◆ AVAILABLE DATA
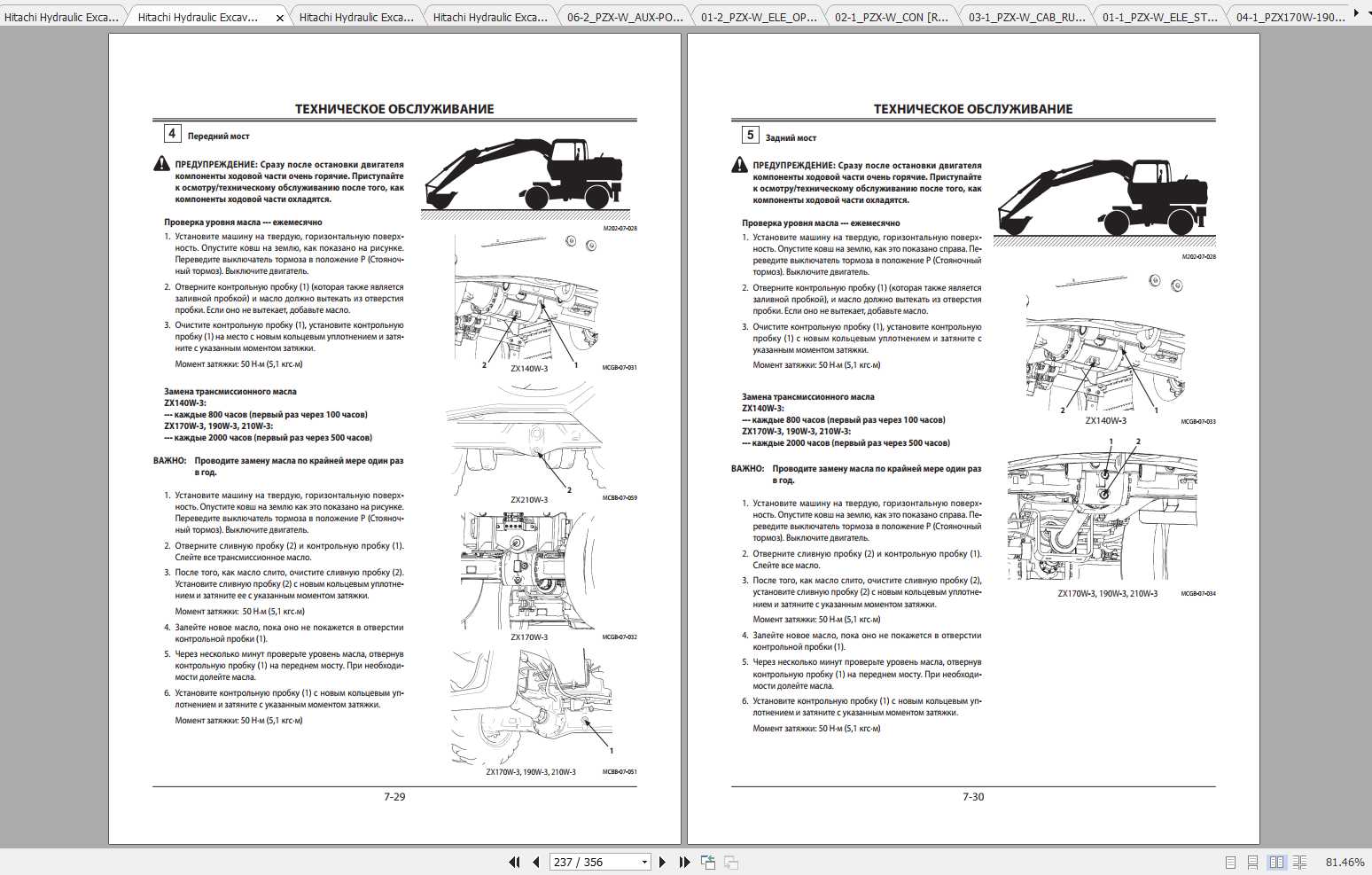The image size is (1372, 875).
Task: Open the 01-2_PZX-W_ELE_OP tab
Action: [x=759, y=15]
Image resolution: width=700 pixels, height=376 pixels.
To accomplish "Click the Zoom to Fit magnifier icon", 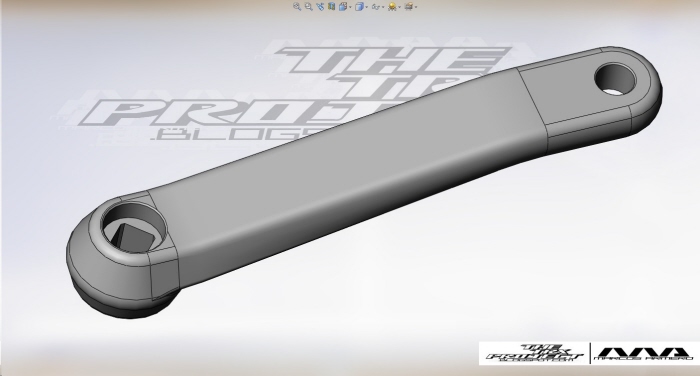I will tap(297, 6).
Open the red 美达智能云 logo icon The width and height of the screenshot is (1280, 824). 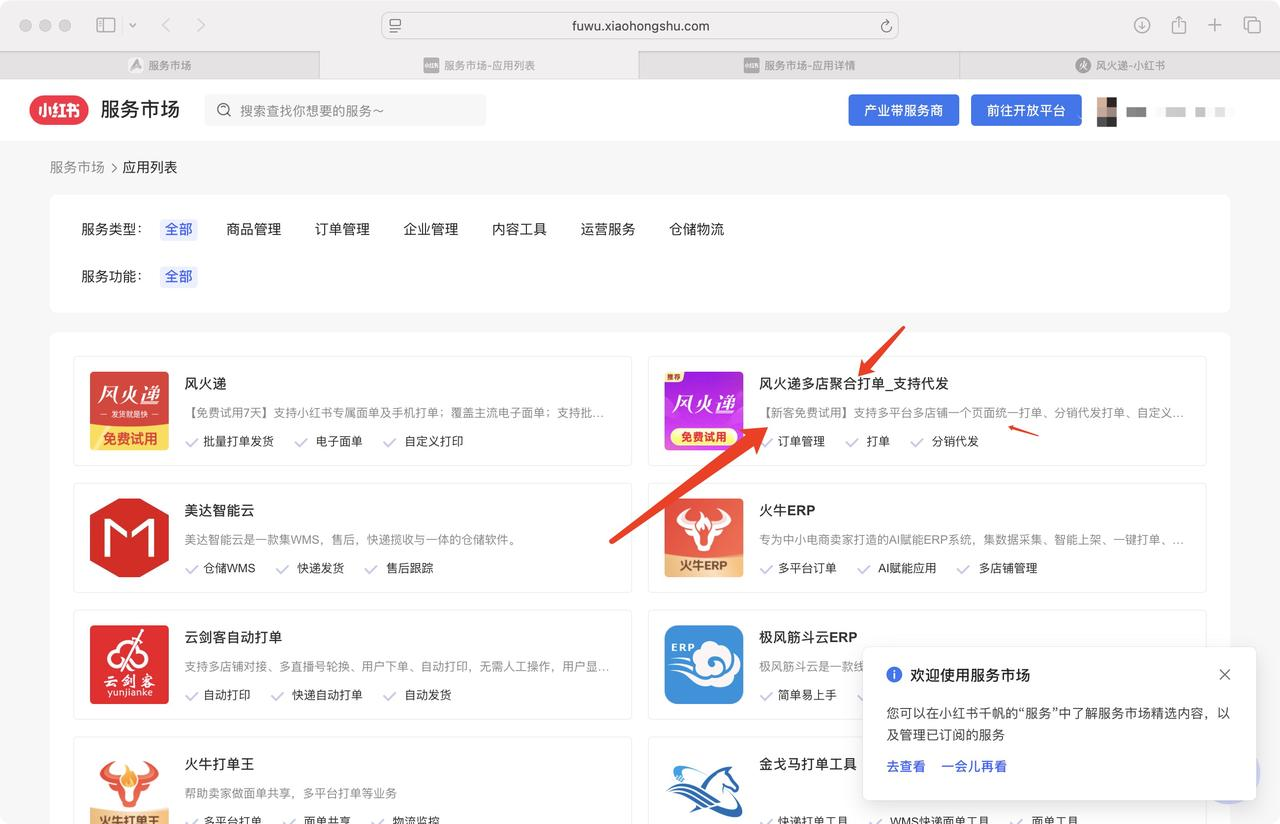pyautogui.click(x=129, y=538)
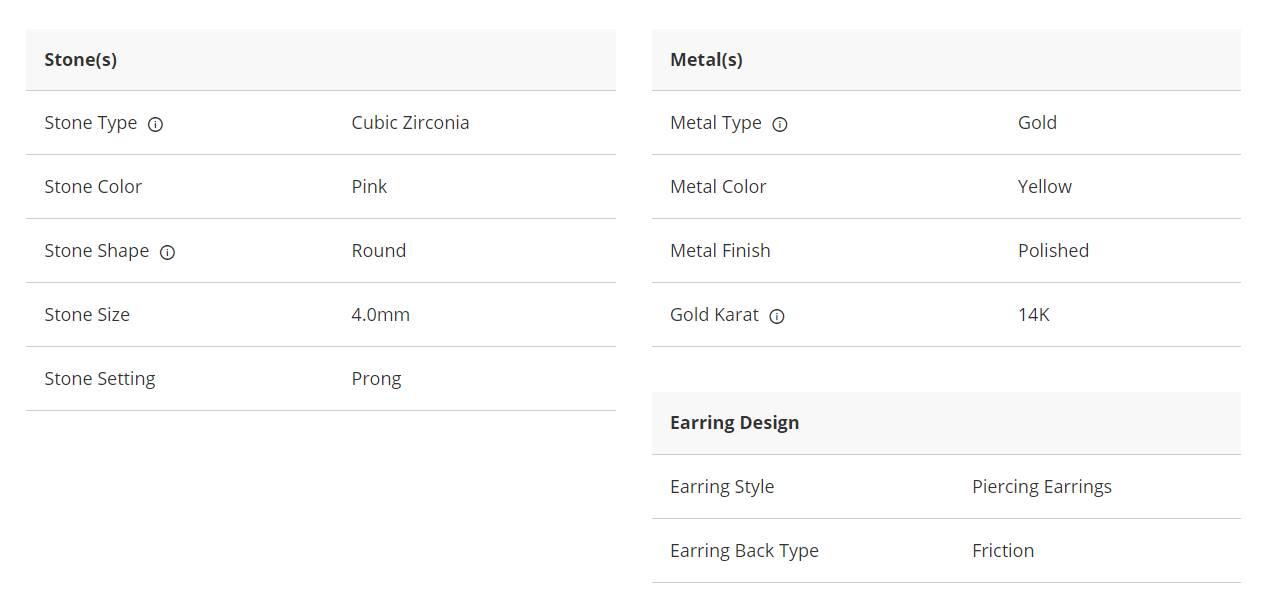Click the Stone(s) section header
The image size is (1274, 605).
click(81, 60)
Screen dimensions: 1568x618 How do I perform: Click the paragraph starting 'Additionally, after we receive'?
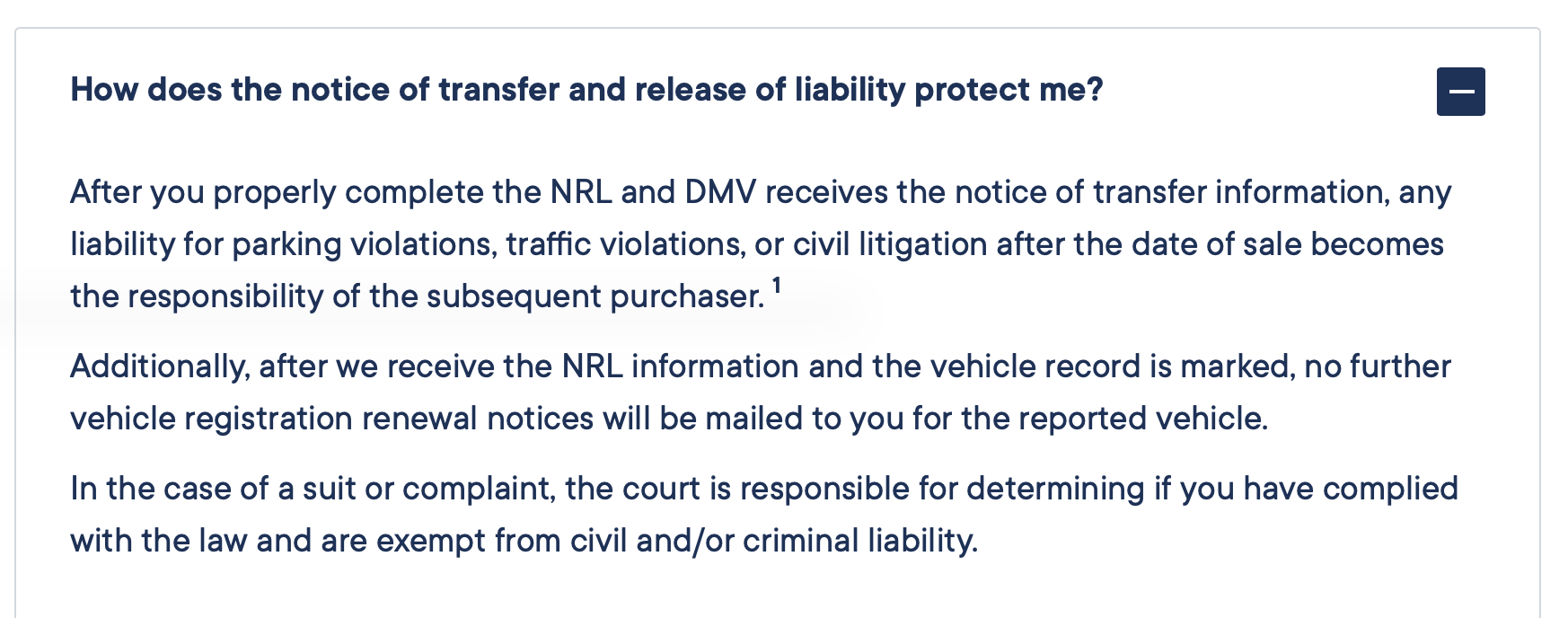(x=761, y=393)
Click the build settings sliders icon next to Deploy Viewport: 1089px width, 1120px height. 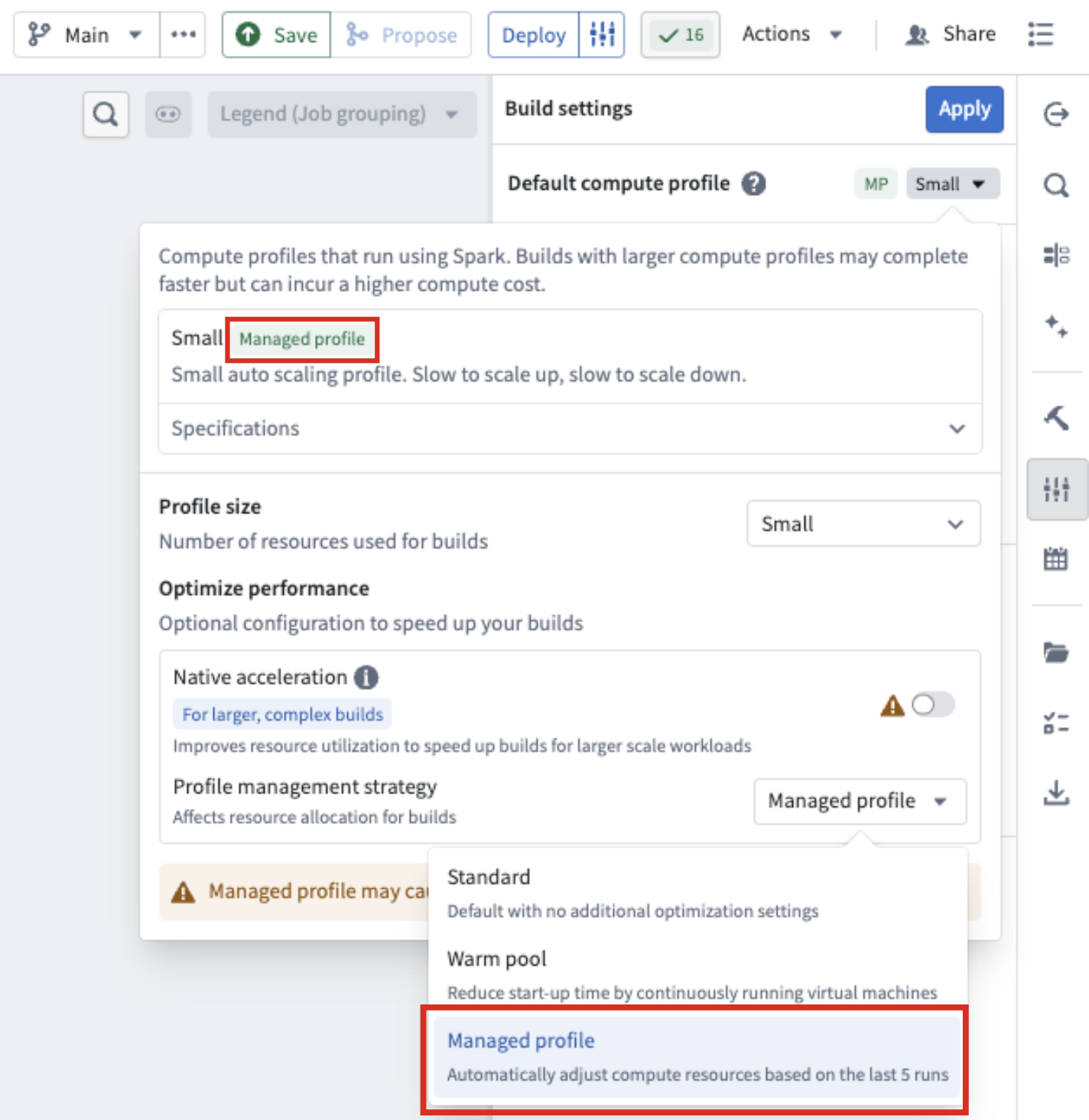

◆ PROBLEM DETAILS
Restate exactly the lines that start at the "Screen dimensions: 1568x618" line and end with the last line of the material above, leaving out the pictures.

◆ ANSWER BOX
Screen dimensions: 1568x618 How do I perform: Click the paragraph starting 'Additionally, after we receive'?
(x=761, y=393)
Click the build settings sliders icon next to Deploy Viewport: 1089px width, 1120px height. 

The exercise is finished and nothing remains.